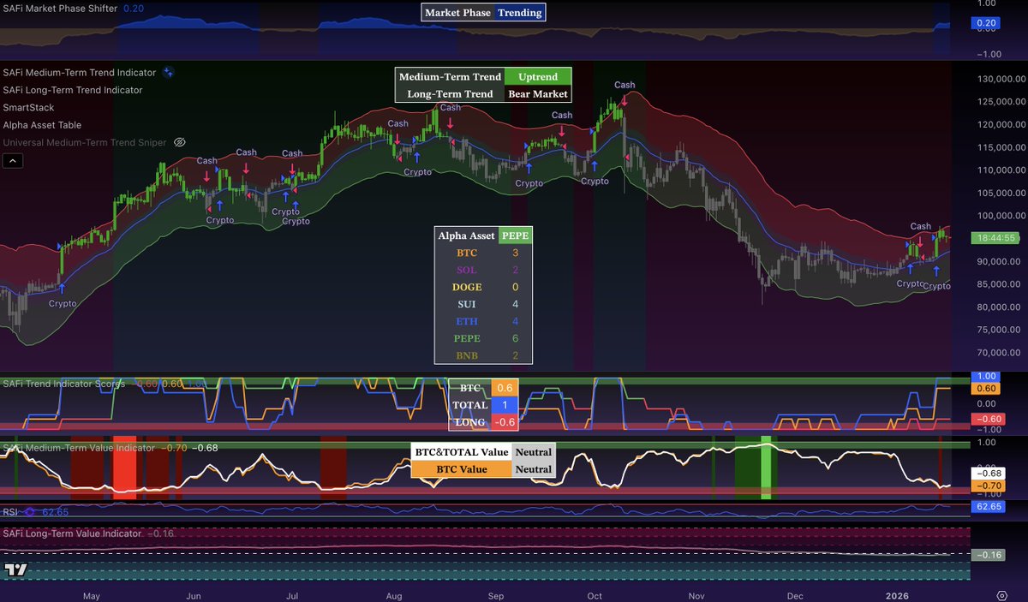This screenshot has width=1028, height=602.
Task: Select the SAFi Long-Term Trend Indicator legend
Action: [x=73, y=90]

######

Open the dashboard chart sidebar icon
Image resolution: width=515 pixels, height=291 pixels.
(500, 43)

######

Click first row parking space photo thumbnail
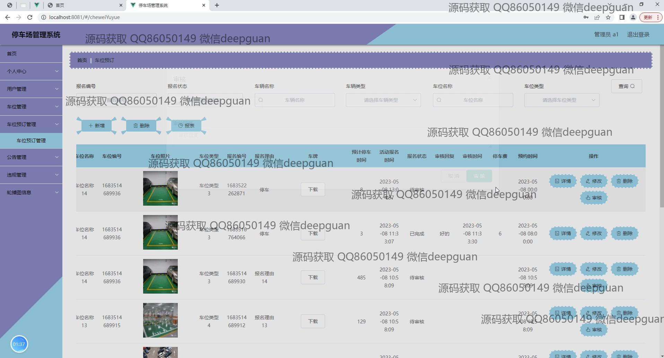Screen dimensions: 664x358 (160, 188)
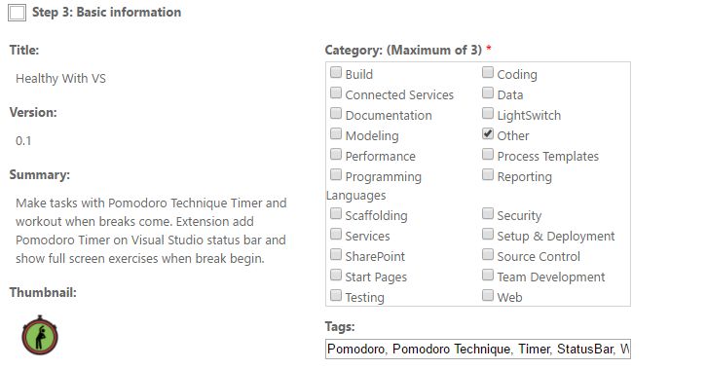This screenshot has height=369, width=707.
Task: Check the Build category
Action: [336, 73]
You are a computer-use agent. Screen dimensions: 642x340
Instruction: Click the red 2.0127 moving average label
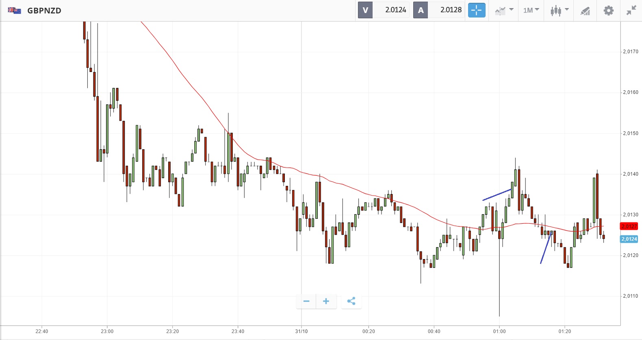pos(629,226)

######

## [Task item]
Starting from the line with "Click first row parking space photo thumbnail" in the records above, repeat each line exactly until you have written the line with "You are a computer-use", then stop; drop the pictures.

## [Response below]
Click first row parking space photo thumbnail
Screen dimensions: 664x358 (160, 188)
This screenshot has height=369, width=707.
Task: Check the Build category
Action: [336, 73]
You are a computer-use agent. Screen dimensions: 642x340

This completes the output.